BinaryLogicApplications - billbreit/BitWiseApps GitHub Wiki

Uses of Bitwise Operations

There is a standard set of usages for bitwise operations such as:

  • cryptography,
  • network masks,
  • image processing
  • other machine level operations on various data structures.

There also seems to be a less recognized category called 'binary indexing', which is often used to refer to Fenwick Trees. Another use of the term is indexing of binary ( one-in, two-out ) node trees for improved performance, similar to some high performance implementations of the Rete algorithm in rule-base systems.
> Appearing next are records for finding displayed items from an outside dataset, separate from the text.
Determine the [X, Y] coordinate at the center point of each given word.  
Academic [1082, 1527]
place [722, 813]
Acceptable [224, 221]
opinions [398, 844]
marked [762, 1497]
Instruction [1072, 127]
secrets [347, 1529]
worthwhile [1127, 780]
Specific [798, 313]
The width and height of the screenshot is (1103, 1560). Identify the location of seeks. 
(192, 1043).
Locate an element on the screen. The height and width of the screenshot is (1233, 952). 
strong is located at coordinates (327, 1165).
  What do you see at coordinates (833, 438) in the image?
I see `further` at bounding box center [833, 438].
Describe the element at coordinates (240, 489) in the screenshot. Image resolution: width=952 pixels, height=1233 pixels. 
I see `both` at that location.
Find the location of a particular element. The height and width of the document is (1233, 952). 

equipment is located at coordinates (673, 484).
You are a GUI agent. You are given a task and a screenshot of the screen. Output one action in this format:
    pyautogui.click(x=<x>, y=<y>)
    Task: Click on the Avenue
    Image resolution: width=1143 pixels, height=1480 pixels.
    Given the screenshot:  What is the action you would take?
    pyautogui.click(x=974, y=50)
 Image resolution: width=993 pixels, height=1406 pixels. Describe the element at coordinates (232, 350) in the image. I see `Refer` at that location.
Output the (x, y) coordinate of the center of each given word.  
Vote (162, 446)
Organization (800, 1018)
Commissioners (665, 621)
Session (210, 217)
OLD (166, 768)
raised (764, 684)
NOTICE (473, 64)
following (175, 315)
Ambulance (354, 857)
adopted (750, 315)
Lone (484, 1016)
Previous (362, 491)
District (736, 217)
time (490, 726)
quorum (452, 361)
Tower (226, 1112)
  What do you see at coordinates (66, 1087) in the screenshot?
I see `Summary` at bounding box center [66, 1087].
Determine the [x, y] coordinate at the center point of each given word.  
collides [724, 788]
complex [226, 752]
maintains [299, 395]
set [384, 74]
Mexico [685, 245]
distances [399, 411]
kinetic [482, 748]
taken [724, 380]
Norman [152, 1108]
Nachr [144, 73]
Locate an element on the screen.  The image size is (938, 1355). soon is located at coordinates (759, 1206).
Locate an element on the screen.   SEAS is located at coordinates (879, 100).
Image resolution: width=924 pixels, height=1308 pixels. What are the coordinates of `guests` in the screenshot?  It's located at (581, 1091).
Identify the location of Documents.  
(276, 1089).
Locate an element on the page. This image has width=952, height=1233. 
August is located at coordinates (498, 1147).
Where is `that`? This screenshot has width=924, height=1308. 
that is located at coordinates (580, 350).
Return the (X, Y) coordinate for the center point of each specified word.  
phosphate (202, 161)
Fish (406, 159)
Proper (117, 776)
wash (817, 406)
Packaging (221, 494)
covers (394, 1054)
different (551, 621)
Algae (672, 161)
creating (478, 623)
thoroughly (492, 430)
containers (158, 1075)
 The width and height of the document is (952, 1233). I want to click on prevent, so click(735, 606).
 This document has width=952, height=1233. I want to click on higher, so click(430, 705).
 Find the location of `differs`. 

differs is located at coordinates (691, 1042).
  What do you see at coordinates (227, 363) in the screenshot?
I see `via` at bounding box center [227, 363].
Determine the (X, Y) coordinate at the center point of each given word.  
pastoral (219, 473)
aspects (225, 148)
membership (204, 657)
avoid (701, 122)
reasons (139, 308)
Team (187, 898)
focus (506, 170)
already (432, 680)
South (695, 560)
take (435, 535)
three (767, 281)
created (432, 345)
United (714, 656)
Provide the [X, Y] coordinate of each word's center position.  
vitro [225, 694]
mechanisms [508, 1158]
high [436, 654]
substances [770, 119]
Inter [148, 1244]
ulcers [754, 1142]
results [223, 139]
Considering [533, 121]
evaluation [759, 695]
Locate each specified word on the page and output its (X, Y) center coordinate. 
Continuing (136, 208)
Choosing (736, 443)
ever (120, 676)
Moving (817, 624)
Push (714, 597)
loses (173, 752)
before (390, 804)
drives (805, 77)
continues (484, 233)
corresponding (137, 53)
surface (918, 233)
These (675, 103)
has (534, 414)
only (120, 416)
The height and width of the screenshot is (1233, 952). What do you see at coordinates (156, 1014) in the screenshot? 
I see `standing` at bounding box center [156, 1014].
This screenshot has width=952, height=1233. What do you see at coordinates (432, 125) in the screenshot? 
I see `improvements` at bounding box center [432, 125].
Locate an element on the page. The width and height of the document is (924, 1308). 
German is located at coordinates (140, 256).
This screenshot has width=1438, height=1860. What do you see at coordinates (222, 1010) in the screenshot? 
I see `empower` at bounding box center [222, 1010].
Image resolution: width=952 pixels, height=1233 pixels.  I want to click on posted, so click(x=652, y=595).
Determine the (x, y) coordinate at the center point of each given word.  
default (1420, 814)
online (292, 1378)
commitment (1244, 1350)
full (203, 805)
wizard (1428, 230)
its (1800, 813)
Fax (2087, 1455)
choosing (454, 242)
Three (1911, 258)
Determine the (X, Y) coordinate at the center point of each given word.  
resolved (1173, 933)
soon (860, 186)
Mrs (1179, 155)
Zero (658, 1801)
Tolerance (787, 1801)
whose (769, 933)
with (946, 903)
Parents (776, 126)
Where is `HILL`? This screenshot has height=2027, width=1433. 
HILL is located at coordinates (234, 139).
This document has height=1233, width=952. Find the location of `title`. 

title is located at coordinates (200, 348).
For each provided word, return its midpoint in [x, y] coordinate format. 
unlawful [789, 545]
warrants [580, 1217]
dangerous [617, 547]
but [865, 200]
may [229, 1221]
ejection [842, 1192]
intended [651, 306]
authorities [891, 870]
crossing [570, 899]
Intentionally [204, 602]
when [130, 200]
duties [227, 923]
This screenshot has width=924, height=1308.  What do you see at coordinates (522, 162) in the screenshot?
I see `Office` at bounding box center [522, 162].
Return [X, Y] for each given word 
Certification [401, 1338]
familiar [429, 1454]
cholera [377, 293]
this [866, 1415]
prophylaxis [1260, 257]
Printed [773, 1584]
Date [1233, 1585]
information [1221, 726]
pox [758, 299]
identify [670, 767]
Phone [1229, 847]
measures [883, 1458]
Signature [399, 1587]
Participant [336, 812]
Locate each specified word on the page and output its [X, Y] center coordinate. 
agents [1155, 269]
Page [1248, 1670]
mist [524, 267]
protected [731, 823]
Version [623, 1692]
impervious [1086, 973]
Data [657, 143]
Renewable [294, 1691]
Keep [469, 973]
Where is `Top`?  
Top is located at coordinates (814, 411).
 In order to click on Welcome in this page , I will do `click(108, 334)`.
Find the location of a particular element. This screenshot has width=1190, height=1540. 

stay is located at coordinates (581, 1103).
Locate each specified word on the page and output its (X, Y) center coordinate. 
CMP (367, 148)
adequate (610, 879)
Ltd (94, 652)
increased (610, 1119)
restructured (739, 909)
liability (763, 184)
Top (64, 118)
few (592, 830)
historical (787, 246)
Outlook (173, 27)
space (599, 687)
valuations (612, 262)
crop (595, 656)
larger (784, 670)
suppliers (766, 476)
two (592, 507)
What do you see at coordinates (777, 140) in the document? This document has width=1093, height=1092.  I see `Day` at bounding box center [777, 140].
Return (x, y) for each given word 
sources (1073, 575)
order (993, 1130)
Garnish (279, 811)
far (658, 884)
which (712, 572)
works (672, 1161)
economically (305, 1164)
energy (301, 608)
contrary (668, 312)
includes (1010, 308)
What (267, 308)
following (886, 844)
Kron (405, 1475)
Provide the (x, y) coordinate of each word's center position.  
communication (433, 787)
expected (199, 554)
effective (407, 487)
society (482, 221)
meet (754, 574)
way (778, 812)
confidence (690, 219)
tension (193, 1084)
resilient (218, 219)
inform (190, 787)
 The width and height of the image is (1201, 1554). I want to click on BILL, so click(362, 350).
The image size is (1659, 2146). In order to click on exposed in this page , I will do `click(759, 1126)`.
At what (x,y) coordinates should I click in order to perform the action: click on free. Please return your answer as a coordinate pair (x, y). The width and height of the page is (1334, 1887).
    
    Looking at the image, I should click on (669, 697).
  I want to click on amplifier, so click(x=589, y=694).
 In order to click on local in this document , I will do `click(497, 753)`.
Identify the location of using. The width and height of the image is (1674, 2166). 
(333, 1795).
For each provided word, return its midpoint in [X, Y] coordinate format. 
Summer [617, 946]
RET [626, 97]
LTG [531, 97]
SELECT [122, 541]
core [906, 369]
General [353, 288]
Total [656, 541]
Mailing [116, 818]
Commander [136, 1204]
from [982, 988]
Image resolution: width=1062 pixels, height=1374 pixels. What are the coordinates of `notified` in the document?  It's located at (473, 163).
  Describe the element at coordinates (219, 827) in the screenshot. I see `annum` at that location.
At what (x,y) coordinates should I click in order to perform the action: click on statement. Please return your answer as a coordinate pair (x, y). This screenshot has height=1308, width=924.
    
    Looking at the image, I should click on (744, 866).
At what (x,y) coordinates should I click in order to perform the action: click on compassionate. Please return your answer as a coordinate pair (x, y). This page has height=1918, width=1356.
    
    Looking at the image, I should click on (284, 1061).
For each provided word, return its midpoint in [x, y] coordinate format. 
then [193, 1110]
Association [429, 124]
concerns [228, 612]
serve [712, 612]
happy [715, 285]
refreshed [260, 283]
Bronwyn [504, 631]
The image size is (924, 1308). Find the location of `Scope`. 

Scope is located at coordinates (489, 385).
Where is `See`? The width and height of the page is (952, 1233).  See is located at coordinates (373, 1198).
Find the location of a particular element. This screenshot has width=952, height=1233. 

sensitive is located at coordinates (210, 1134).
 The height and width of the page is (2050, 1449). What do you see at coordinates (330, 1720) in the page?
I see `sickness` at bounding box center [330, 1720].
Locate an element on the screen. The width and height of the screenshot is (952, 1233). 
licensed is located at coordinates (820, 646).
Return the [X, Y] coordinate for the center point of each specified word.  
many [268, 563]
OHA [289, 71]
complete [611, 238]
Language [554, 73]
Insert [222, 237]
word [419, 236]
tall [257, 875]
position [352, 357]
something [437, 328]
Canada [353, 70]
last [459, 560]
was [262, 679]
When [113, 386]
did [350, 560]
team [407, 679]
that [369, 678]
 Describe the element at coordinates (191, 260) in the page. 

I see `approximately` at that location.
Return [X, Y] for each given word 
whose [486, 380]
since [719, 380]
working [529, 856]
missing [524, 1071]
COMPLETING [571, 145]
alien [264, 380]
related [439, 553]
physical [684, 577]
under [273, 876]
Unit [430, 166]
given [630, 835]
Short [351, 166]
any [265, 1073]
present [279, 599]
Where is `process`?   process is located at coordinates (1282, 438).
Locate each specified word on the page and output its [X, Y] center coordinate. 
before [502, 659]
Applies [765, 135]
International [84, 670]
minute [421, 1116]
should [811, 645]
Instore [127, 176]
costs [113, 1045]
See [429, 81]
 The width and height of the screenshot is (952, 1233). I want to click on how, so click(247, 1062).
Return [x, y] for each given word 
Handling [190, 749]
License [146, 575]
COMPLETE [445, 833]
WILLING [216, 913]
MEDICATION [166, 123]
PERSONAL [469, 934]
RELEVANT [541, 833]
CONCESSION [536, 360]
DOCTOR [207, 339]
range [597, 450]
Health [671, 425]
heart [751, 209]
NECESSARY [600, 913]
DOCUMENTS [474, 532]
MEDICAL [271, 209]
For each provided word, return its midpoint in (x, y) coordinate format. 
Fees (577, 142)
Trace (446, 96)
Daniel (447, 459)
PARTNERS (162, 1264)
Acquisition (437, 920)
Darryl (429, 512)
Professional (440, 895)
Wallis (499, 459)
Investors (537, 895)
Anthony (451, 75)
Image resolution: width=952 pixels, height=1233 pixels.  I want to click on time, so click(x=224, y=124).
An almost forgotten use is in seismology for feature extraction and analysis in the late-70s. The science of seismic analysis is far beyond me, but as a very primitive example, one might have a set of three classifications, say high/medium/low density ( or whatever ), with features based on ranges of values for intensity and duration of the received signals.

For example, a set of features (conditions) might be:

  • [ intensity < 12.3 ]
  • [ intensity > 17.2 ]
  • [ duration < 5.5 ]
  • [ duration > 27.6 ]

A set of conditions such as [ intensity < 12.3 ] AND [ duration < 5.5 ] might indicate that the density is 'low'. This would encode as 0101, representing ( from the right ) slots [ 0, 2 ] in the feature set.

density conditions bit encoding
low [ intensity < 12.3 ] AND [ duration < 5.5 ] 0101
medium [ intensity > 17.2 ] AND [ duration < 5.5 ] 0110
high [ intensity > 17.2 ] AND [ duration > 27.6 ] 1010

For the values were intensity=18.6 and duration=33.1, the conditions would be 1010 and the test using bitwise operation ( bit encoding for high density & conditions ) == ( bit encoding for high density ), would match and yield True, inferring that density='high'.

If the values were intensity=14.6 and duration=33.1, the conditions would 1000, inferring that no conclusion is possible.

This mechanism of using integers to map into a list can provide the foundation of something like a minimal logic engine, in this case inferring density from intensity and duration. In the late 70s, applications like this ran reasonably well on machines that would hardly be called computers or even micro-controllers today.

The example is highly flawed geologically, but it illustrates the basic idea.